Results: Seventy-one patients with clinically guided cultures showing growth of O48KP were identified. Nine were considered to be colonizing rather than causing infection. The most frequent source of infection was the urinary tract (22/62), followed by surgical site infections (17/62). Blood cultures were positive in 23/62 patients. Many patients had significant comorbidity and prolonged hospital stays. In-hospital mortality among patients with O48KP infections was 43.5%. The MIC90s of ertapenem, imipenem and meropenem were .32, 16 and 16 mg/L, respectively.
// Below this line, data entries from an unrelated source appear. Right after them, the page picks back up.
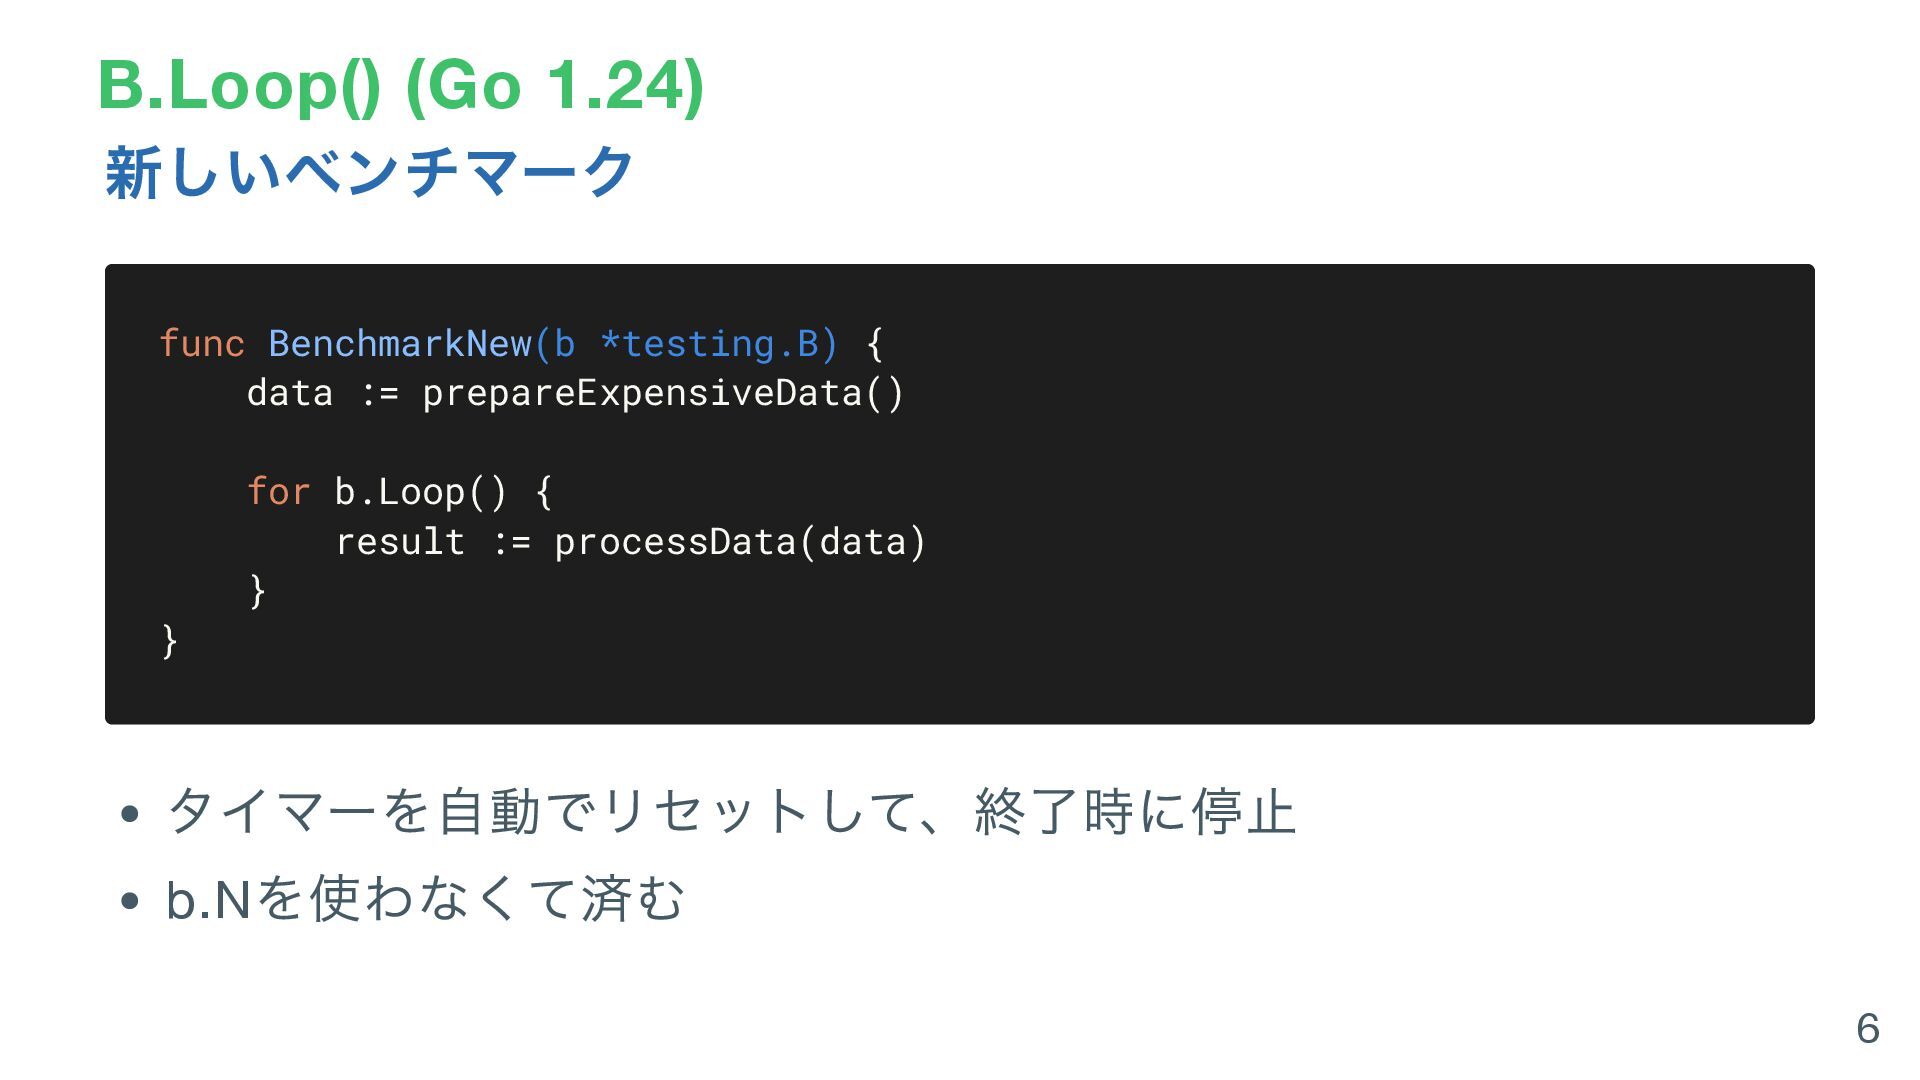Screen dimensions: 1920x1080
Task: Click the first bullet about timer reset
Action: coord(731,811)
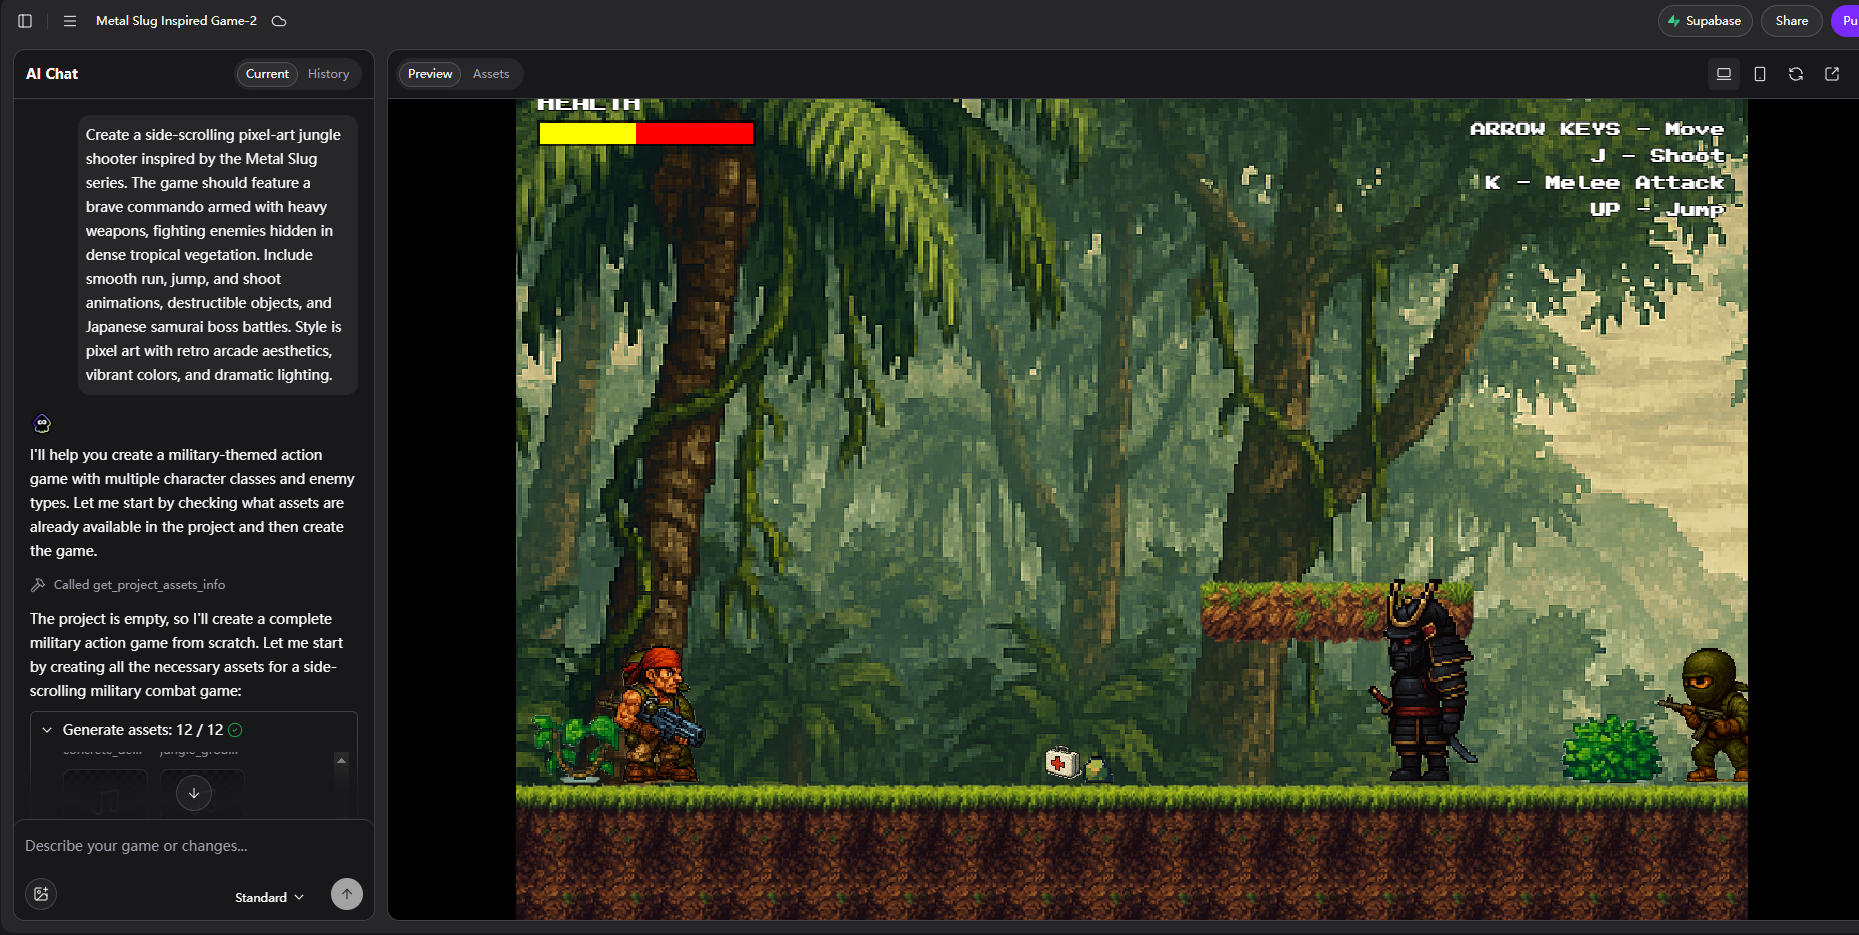Click the Share button
This screenshot has height=935, width=1859.
1791,21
No single antimicrobial was active against all the isolates. The antibiotics most active against O48KP were amikacin (97.2% susceptible), colistin (90.1%), tigecycline (73%) and fosfomycin (66.2%). Although eight clones were identified, a predominant clone caused 73.2% of the infections. Multilocus sequence typing (MLST) of the predominant clone gave sequence type (ST) 405 and blaTEM1 , blaSHV-76, blaCTX-M-15 and blaOXA-1 genes and the insertion sequence IS1999 of the Tn1999 transposon were associated with blaOXA-48 in this clone. Conclusions: To our knowledge, this is the largest reported series of infections caused by O48KP in the setting of a single-centre outbreak and provides further input on the clinical relevance of infections caused by O48KP and the difficulties associated with its detection and control.